Do different patterns and materials affect the capacity of knitted capacitors and if so in which way?
Experimentation Setup
Various tests of knitted capacitors within the following frame conditions: The capacitors were knitted with an electronic knitting machine (Brother KH-930), the capacitor samples have a fixed size of 48 rows and 48 stitches.
The materials used in the tests are the following: copper wire, silver thread (7×1 Karl Grimm) and normal/nonconductive (polyester/acrylic) thread.
X … two isolated copper wires and one white thread
0 … two nonconductive, grey threads
1. Test
Sample #14: 1,13nF
Sample pattern:
X0X0X0X0X
X0X0X0X0X
Sample #15: 1,31nF
Sample pattern:
X0X0X0X0
0X0X0X0X
Measuring these two samples, it becomes clear that the pattern affects the capacity value. Assuming that the reason for the different capacity values is the difference in how tight the two copper wires are knitted together, the following two tests are conducted to test that assumption.
2. Test
The patterns are similar to the one used in the previous tests, but every stitch/color is repeated. These patterns show no significant difference in the capacity values. Also, the capacity of #15 is stil higher.
- The tighter the wires are knitted together, the smaller the isolation between them and the higher the capacity.
- The longer the wires are lying on the back/left side of the fabric, the higher the capacity.
Sample #21: 1,21nF
Sample pattern:
00XX00XX
00XX00XX
00XX00XX
00XX00XX
Sample #16: 1,19nF
Sample pattern:
00XX00XX
00XX00XX
XX00XX00
XX00XX00
3. Test
In the next test, we tried out a pattern in which more stitches with wires are left out, so that the lines in the back get longer.
The capacity is clearly smaller (about 820 pF).
Assumed reason for the difference: less stitches with the copper wires, less conductive material.
Sample #22: 820pF
Sample pattern:
X000X000
00X000X0
X000X000
00X000X0
4. Test
Based on the same amount of conductive material (4m of copper wire), we measured the capacity of twisted copper wires and two different patterns.
X … two isolated copper wires and one grey thread
0 … two nonconductive, white threads
non-knitted twisted copper wire, capacity: 300 pF
Sample capacity: 270pF
Sample pattern:
XX00XX00
00XX00XX
Sample pattern:
XXXX0000
0000XXXX
The capacitor with two twisted copper wires has the higher capacity.

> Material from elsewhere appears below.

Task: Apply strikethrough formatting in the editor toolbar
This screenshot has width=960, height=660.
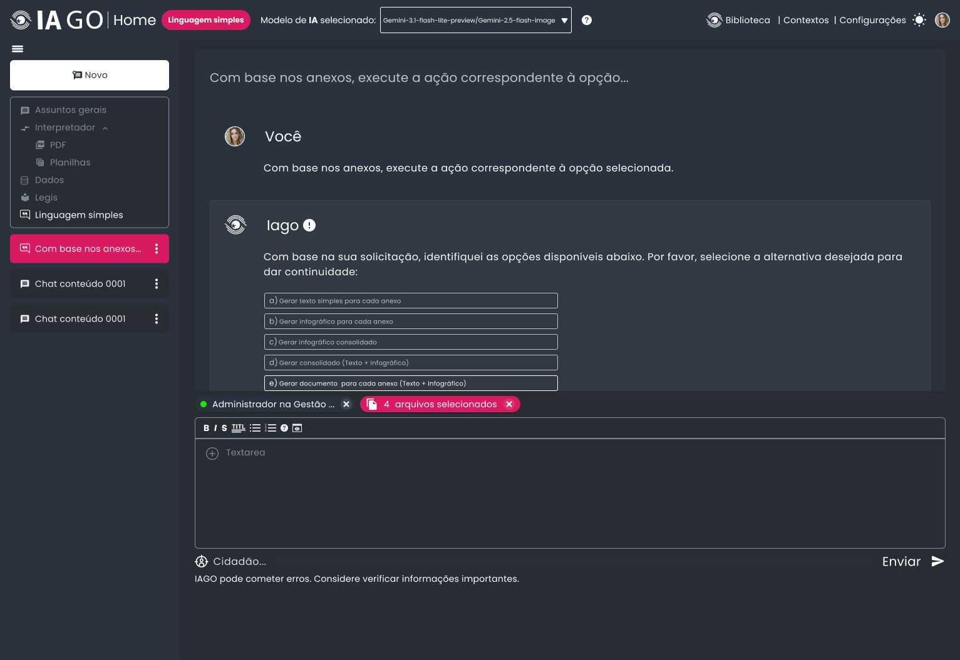Action: pos(224,428)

Also, longer/flat lying wires cause a better capacity, but on the other hand, it uses less less conductive material in the pattern.
5th test
Trying to knit the wires tighter together and using as much conductive material as possible within the 48 rows and 48 stitches.
Sample #20: 2,1 nF
Sample pattern (X … two isolated copper wires and one grey thread):
XXXXXXXX
XXXXXXXX
Sample #19: 1,8 nF
Sample pattern (X … two isolated copper wires):
XXXXXXXX
XXXXXXXX
The capacity of #20 is higher, probably because through the extra thread the wires are knitted closer together.
6. Test
Trying using other material and various tensions to minimize the isolation between the wires.

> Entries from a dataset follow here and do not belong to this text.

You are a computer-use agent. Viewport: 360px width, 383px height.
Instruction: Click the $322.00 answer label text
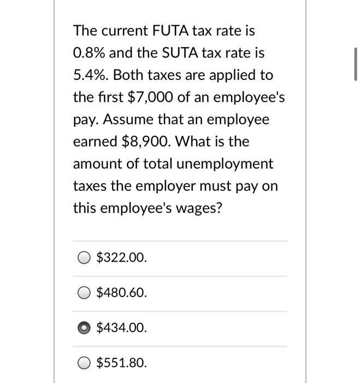(122, 258)
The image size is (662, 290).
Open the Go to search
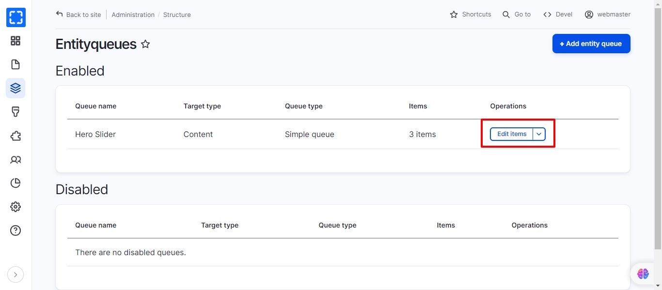[517, 15]
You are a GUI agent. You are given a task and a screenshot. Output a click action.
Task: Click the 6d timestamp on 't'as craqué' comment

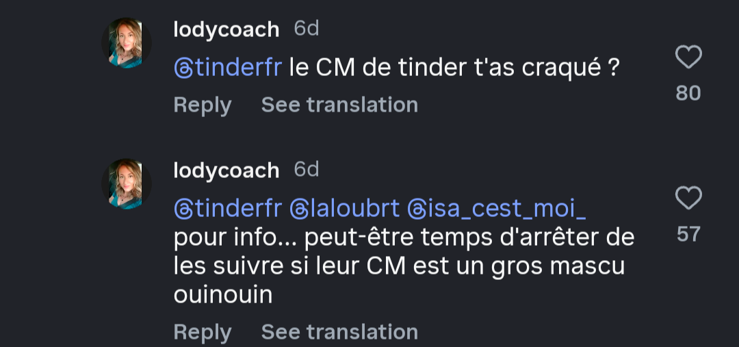[x=307, y=29]
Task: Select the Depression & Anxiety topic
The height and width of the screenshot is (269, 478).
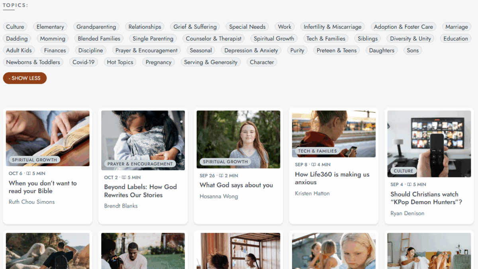Action: (x=251, y=50)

Sample #17: 2,1 nF, tension 8
Sample pattern (X … one copper wire (isolated), one silver thread (unisolated), one grey nonconductive thread):
XXXXXX
XXXXXX
Sample #18: 2nF, tension 6 (tighter than tension 8)
Sample pattern (X … one copper wire (isolated), one silver thread (unisolated), one grey nonconductive thread):
XXXXXX
XXXXXX
There is no significant difference in the capacity between the variable tensions. Furthermore, comparing the silver thread and the copper wire, there is neither a significant difference in the capacity. So knitting the wires tighter together has positive effects on the capacity values, but just to a certain extent. Higher tension causes more curves in the wires. As you can see in test 4, curves have a negative impact on capacity values.
Summary
- The more conductive material (like copper wire), the higher the capacity.
- The tighter the wires are knitted together, the less the isolation, the higher the capacity.
- The longer the lines of the wires in the pattern/ the less curves in the wire, the higher the capacity.